- Document segment
Krill cycle, by artist and conservationist Carolyn Whan, represents the cycle of relationships between krill, phytoplankton, whales and moonbirds (shearwaters). Perhaps the movement qualities in her lines relate to her early training as a dancer.

Abstract to accompany the presentation of the animation, Energies.

No sense of an environment as a whole can be known through scientific data alone. Scientists study fragments of environments. Data are compiled using methods that require that observers maintain separation from their subjects. However, when data sets are presented in ways that connect to our experience of environments, we can connect to this information at a primal level. We naturally experience environments through kinaesthetic senses. These are all the senses that we use to inform us of our relationships to the physical and biological elements we encounter.

Animation can be used to combine scientific data with subjective responses to Antarctica. Data sets can be accurately traced and animated. Gestures and lines that convey sensory responses can be made and animated to combine with these.

Since ancient times, an elemental language of gestures and lines has been used to describe human relationships to environments. The circle, spiral, and cross have been identified as the basis of these languages. These elemental forms arise from gestures that are most naturally performed by virtue of the structure of the human body. These forms can be used to describe environments, and to convey a kinesthetic sense of being within them.

The Antarctic environment can be described by the circle, spiral and cross. The circumpolar current, the spiraling circulation of cold bottom water, and the cross that marks the spot where lines of longitude meet, provided a framework within which to combine scientific data sets and subjective responses to Antarctica.

Energies conveys a sense of being within some of the data sets that describe Antarctica’s changing environment.

Energies was inspired by seeing the birth of a krill, and hearing the insights of scientists who breed them. From this moment, krill became the focal point for combining animations that I had previously made to represent forces within the Antarctic ecosystem. Krill are central in the food web through which Antarctic life forms connect. The circular form of a krill egg resembles the structure of Antarctica and the world. The circle is symbolic of wholeness and connectivity.

In 2002, I experienced in Antarctica a heightened sense of being part of an environment that is notoriously difficult to describe. I also witnessed gestures of profound disappointment in the scientists working there, when we received news of the refusal of world leaders to ratify the Kyoto Protocol. These experiences compelled me to find ways to combine a sense of being in Antarctica with scientific evidence of its changing environment.

- Exercise data
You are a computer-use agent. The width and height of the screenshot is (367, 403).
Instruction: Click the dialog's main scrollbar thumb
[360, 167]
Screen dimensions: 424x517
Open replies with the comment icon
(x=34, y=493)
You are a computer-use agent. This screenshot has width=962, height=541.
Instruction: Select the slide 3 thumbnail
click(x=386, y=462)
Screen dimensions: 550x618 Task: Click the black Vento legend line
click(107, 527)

* * *

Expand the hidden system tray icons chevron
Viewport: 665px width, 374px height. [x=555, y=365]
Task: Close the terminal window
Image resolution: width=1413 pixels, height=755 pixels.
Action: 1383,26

* * *

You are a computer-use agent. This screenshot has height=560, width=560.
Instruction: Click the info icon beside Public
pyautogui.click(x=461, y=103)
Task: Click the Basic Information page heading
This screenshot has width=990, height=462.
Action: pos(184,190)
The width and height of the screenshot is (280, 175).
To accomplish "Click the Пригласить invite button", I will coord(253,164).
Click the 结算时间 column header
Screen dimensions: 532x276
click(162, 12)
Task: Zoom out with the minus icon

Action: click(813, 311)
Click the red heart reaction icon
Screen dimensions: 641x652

- Instructions
A – Condense the paragraph of the Energies abstract that begins "Since ancient times" into a short bulleted list that keeps its main facts.
B – In the Energies abstract, swap "primal" for "fundamental" and write out the passage from "No sense of" up to and including "elements we encounter.".
The material plays no part in what comes next.

- Exercise results
A –
- People have long used an elemental language of gestures and lines to describe their relationships to environments.
- This language is based on the circle, the spiral and the cross.
- These forms come from gestures the human body performs most naturally.
- They can describe environments and convey a kinesthetic sense of being within them.

B –
No sense of an environment as a whole can be known through scientific data alone. Scientists study fragments of environments. Data are compiled using methods that require that observers maintain separation from their subjects. However, when data sets are presented in ways that connect to our experience of environments, we can connect to this information at a fundamental level. We naturally experience environments through kinaesthetic senses. These are all the senses that we use to inform us of our relationships to the physical and biological elements we encounter.